## [Quoted passage]
————
Figure 5: Upper Bound
Buffering capabilities are intentionally assigned to object
nodes in activities, rather than to parameters of behaviors.
The parameters
of a behavior or operation, also known as the signature, only declare
the kinds of things needed for input and output, and how many of each.
Buffering capabilities are assigned either to pins on actions that
invoke behaviors, or to the implementations of a behavior, such as
parameter nodes in activities. The UML 2 metamodel separates pins and
activity parameter nodes from parameters of behavior. See example repository
model in Figure 8 of the first article of the series [2].
Some applications
have the advantage of executing the same behavior concurrently
to reduce backup restrictions. For example, a factory
executing the process in Figure 5 might have more than one station
to use for the PAINT step. This means that more than one part arriving
at the input pin of Paint can start
an invocation of Paint at the same
time, or at staggered times. Likewise, the concurrent executions of
Paint can put more than one part on
the output pin at the same time, or at staggered times, and not necessarily
in the same order in which
they were taken from the input pin. UML 2 calls this a reentrant behavior6, 7, 8
. It is indicated with the keyword «reentrant» on the
action, or with a property list {reentrant}.
Software applications can
especially make use of reentrancy, for example, when processing packets
from a telephone switch to provide information
for a billing system. Multiple threads can be set up for each step
in the processing so packets taking a short time to handle
do not need to wait for those taking longer. Upper bounds can
be set very high to temporarily buffer packets or intermediate results
if the billing system goes down.
Object nodes holding multiple values
can specify the order in which values move downstream. The
default is first-in, first-out (FIFO,
a pipe), but users can change this to last-in, first-out (LIFO,
a queue),
or specify their own behavior to select which value is passed out
first. For example, Figure 6 shows orders being filled using a
priority ranking.
————
## [Collected data]

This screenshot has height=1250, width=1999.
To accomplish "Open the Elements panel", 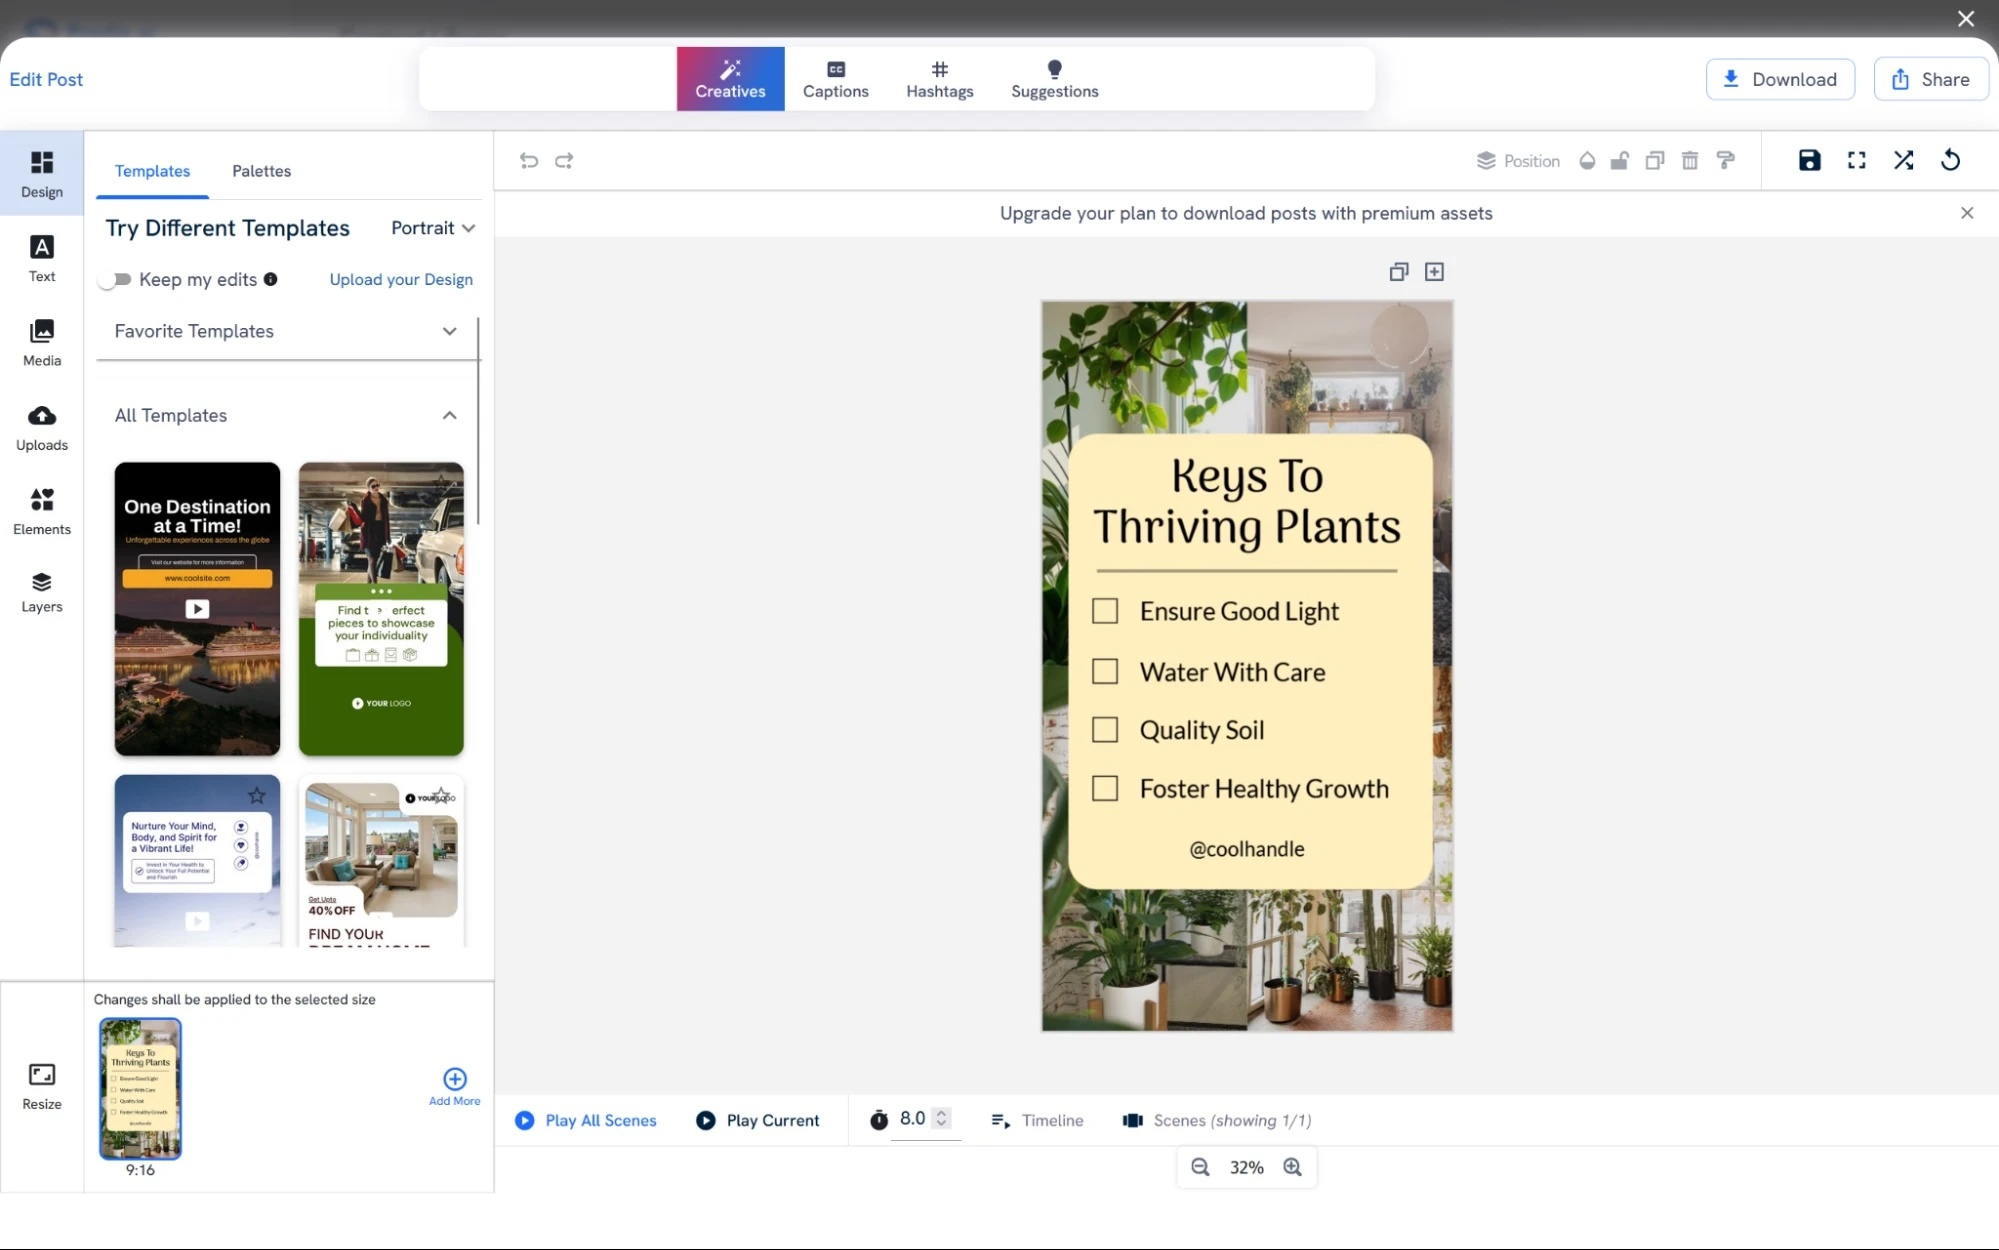I will (x=41, y=512).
————
## [Exercise A]
Reproduce everything from "Figure 5: Upper" down to "the series [2]." in the text about buffering in UML 2 activities.
## [Exercise B]
Pick up the text about buffering in UML 2 activities after its last sentence and write what comes next.
The lines have nothing to do with the text about buffering in UML 2 activities.

## [Expected answer A]
Figure 5: Upper Bound
Buffering capabilities are intentionally assigned to object
nodes in activities, rather than to parameters of behaviors.
The parameters
of a behavior or operation, also known as the signature, only declare
the kinds of things needed for input and output, and how many of each.
Buffering capabilities are assigned either to pins on actions that
invoke behaviors, or to the implementations of a behavior, such as
parameter nodes in activities. The UML 2 metamodel separates pins and
activity parameter nodes from parameters of behavior. See example repository
model in Figure 8 of the first article of the series [2].

## [Expected answer B]
The user-specified selection behavior is passed all the values
in the object node and returns one to move downstream9, 10, 11.
Selection
behaviors
can also be used on object flow edges coming out of object nodes.
This is useful in situations where the selection criteria varies
with
the path
taken out of the object node, see sections 4 and 5.

Figure 6: Selection
Behavior A partial repository model for Figure 6 is shown in Figure
7. The selection behavior accepts multiple orders from the
object node and
returns one that should be offered next to an outgoing edge. Parameter
multiplicities are described next and shown in Figure 7 as the lowerValue
and upperValue of
parameters.

Figure 7: Repository for Figure 6
Behavior and operation parameters can have multiplicities that specify
the minimum and maximum number of values each parameter accepts or
provides at each invocation of the behavior. Minimum multiplicity on
an input parameter means a behavior or operation cannot be invoked
by an action until the number of values available at each of its input
pins reaches the minimum for the corresponding parameter, which might
be zero (see the second article on actions that invoke behaviors [3])12.
For example, Figure 8 shows an action invoking a behavior for playing
baseball, which might be delayed waiting for all nine the players to
arrive. The pin label reflects the information in the PLAYER parameter
of the Play Ball! behavior, including
its type and multiplicity. On the other hand, if play is delayed waiting
for
the equipment, and meanwhile
more than nine people collect at the input pin, then only the maximum
number, nine, are taken to start the action13, 14, 15, 16.

Figure 8: Parameter Multiplicity
Similar to minimum multiplicity on parameters is weight on object
flow edges, which specifies the minimum number of values that can traverse
an object flow edge at one time. For example, in Figure 9 the Make
Part action
must output 100 parts before they can move to the input of Ship
Part. Ship Part can take from 1 to 1000 parts, because it is
a general purpose behavior, but in this particular usage of it, parts
are shipped in batches of 100. If for some reason shipping is delayed,
multiples of 100 parts will collect at the input of Ship
Part, whereupon
more than 100 parts will be shipped at the next invocation, unless
there is an upper bound on the input pin. A weight of "all" means
that all values in the source object node are moved at once. The default
weight is 1.

Figure 9: Object Flow Weight
4 TOKEN COMPETITION
A parameter node or pin may have multiple edges
coming out of it, whereupon there will be competition for its tokens,
because object
nodes cannot
duplicate tokens like forks can [4]. Modelers should use this pattern
only if they want indeterminacy in the movement of data in the
graph. For example, Figure 10 shows parts being made, then painted
at one
of two stations, but not both. 
Figure 10: Token Competition
Figure 10 is also an example of how edges cannot hold tokens,
as object nodes and actions can. If the input pin of Paint
at Station 1 is
full, the object flow edge going into it cannot claim a value
from the output
of Make Part and hold it until Paint
at Station 1 is able to take it.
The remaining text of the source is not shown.